II V I and all that Jazz

With more time spent teaching in front of a computer I’ve learnt more about developments in automated speech recognition. Software that turns speech into text (as transcriptions and closed captions) is a major accomplishment. Practically it’s “artificial intelligence” (AI). Researchers attempt the same with music: turning an audio music track into musical notation: notes on a page, chord charts, MIDI notation, etc.

A book by Meinard Müller provides a comprehensive account of the techniques and challenges of turning audio into notation. How can an automated system identify notes played at the same time, and thereby identify chords and sequences of chords? That’s one of many challenges for such systems.

Researchers have developed programs for breaking audio signals into frequency bands using Discrete Fourier Transform methods (related to DCT methods I’ve described in previous posts). However, further steps are required to identify and name the chords you might hear on an audio track.

Audio signals are ambiguous.
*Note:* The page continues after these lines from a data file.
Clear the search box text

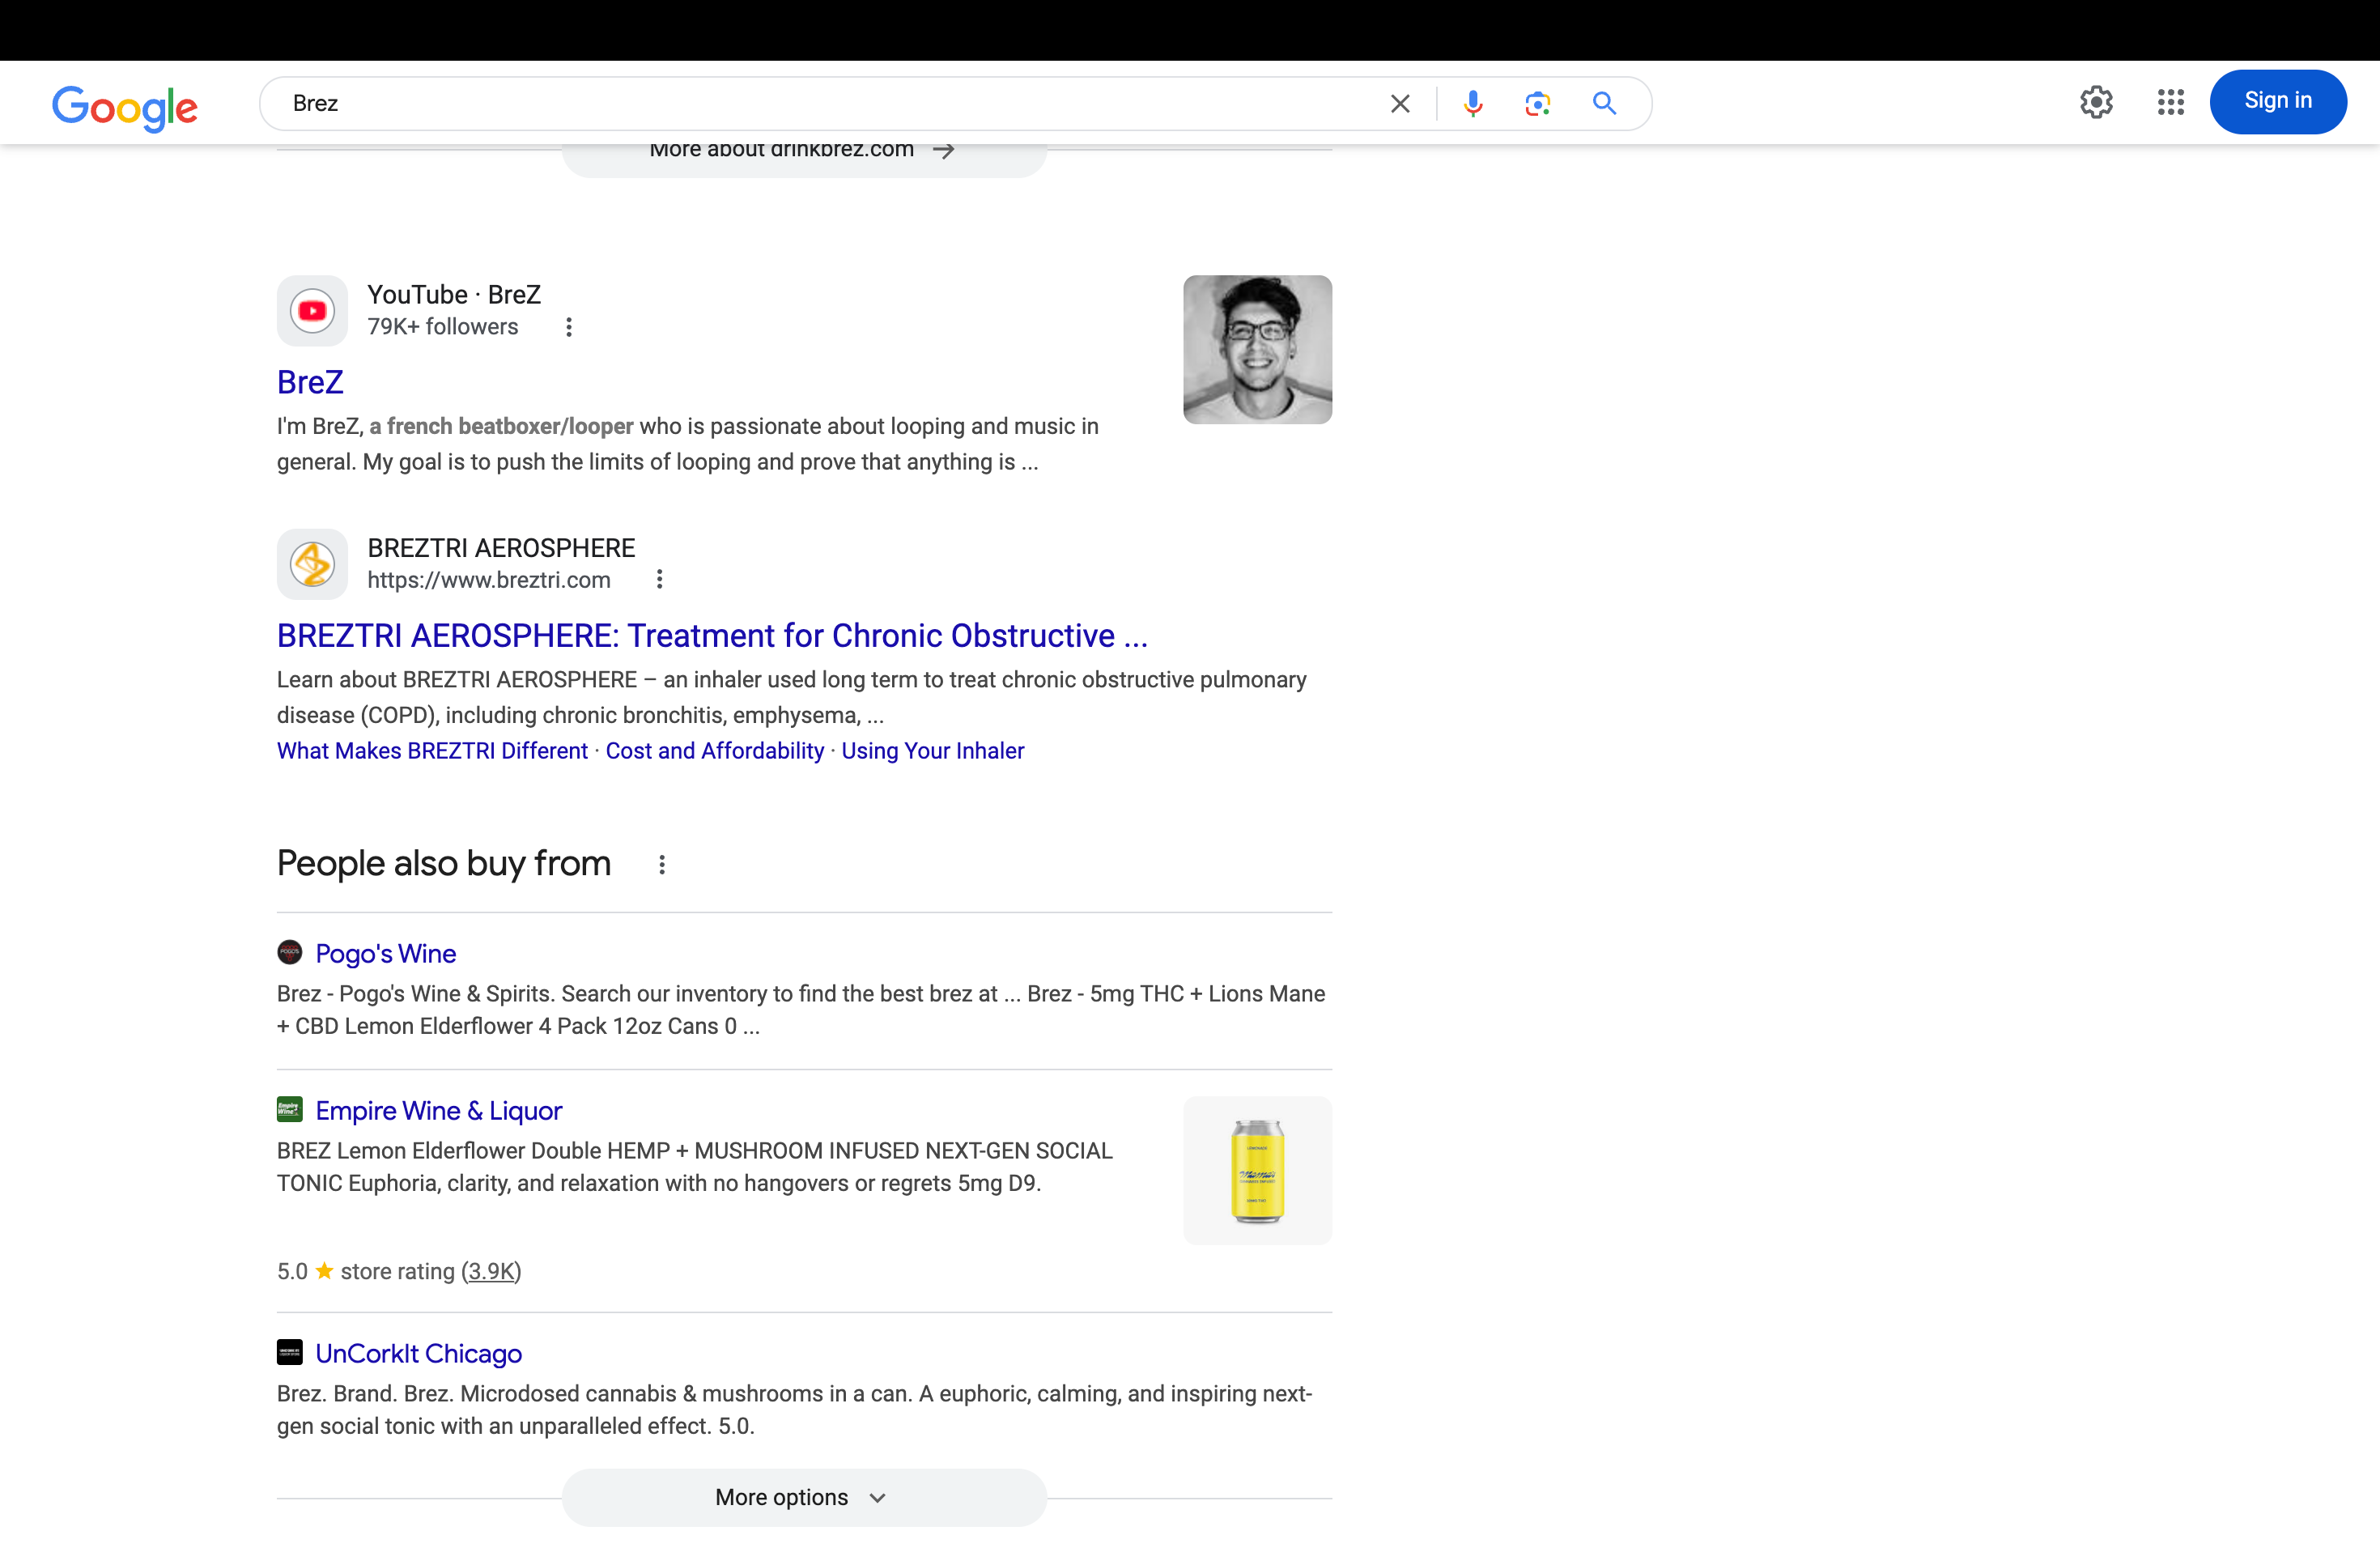coord(1400,104)
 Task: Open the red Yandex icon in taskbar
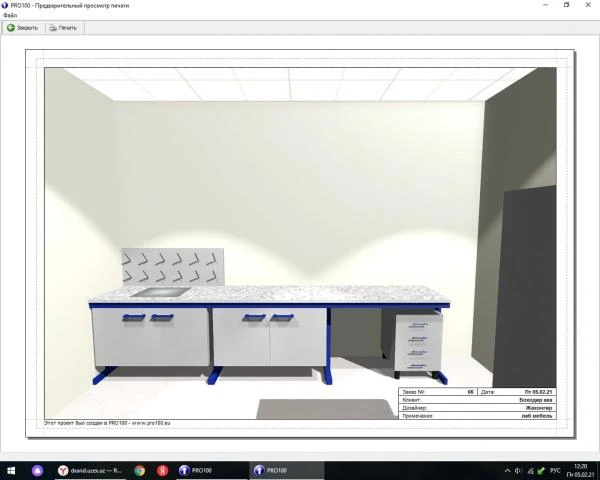coord(161,469)
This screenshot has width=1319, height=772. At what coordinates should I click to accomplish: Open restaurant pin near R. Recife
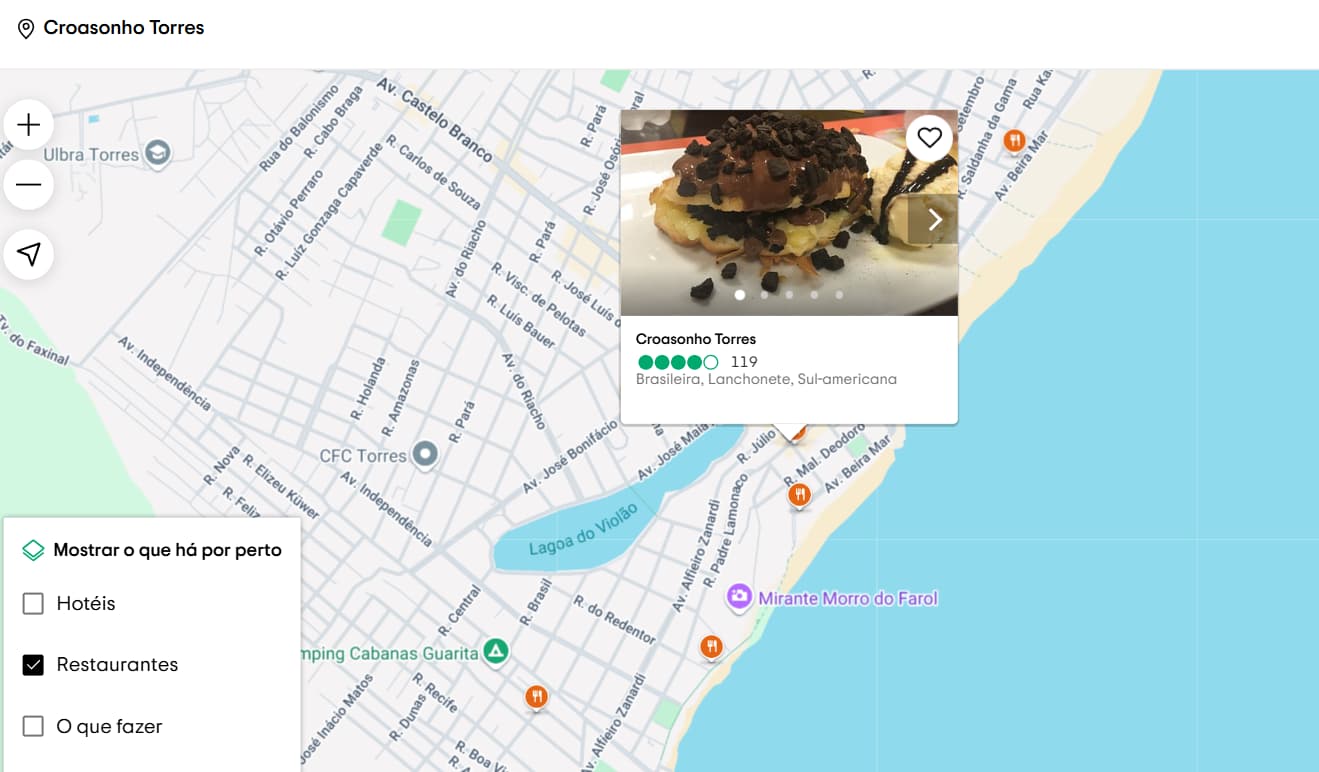coord(537,697)
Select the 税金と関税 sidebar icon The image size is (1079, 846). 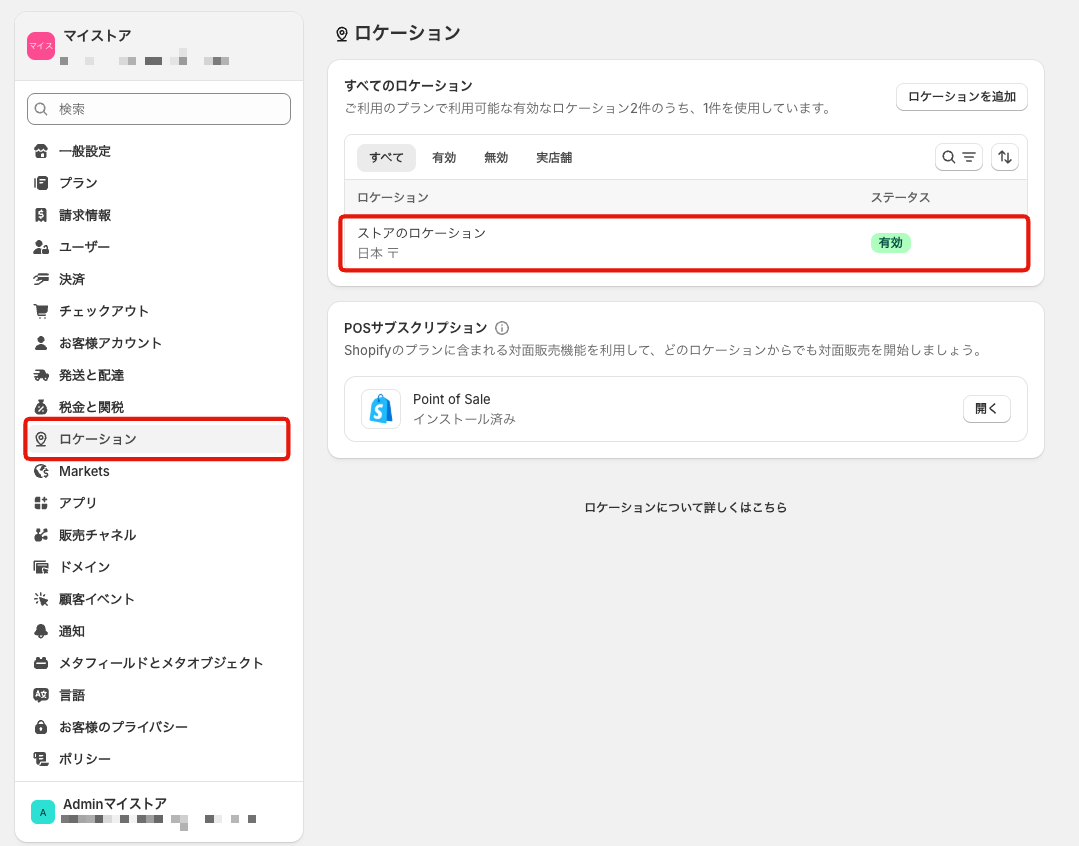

Not least, single notes carry overtones depending on the instrument that is playing it, and different chords can generate similar spectral distributions depending on the varied intensities of the notes in the chord.

Müller calls the spectral output from a particular chord, once it has been filtered, a “chroma-based audio feature.” It’s a coloured spectrogram showing bands of colour differentiating prominent frequencies (i.e. notes). It’s easy enough to generate the most likely spectral output from any chord played on any instrument — simply by playing (or simulating) the instrument. It’s more difficult to reverse engineer this process — i.e. identify the chord from the audio.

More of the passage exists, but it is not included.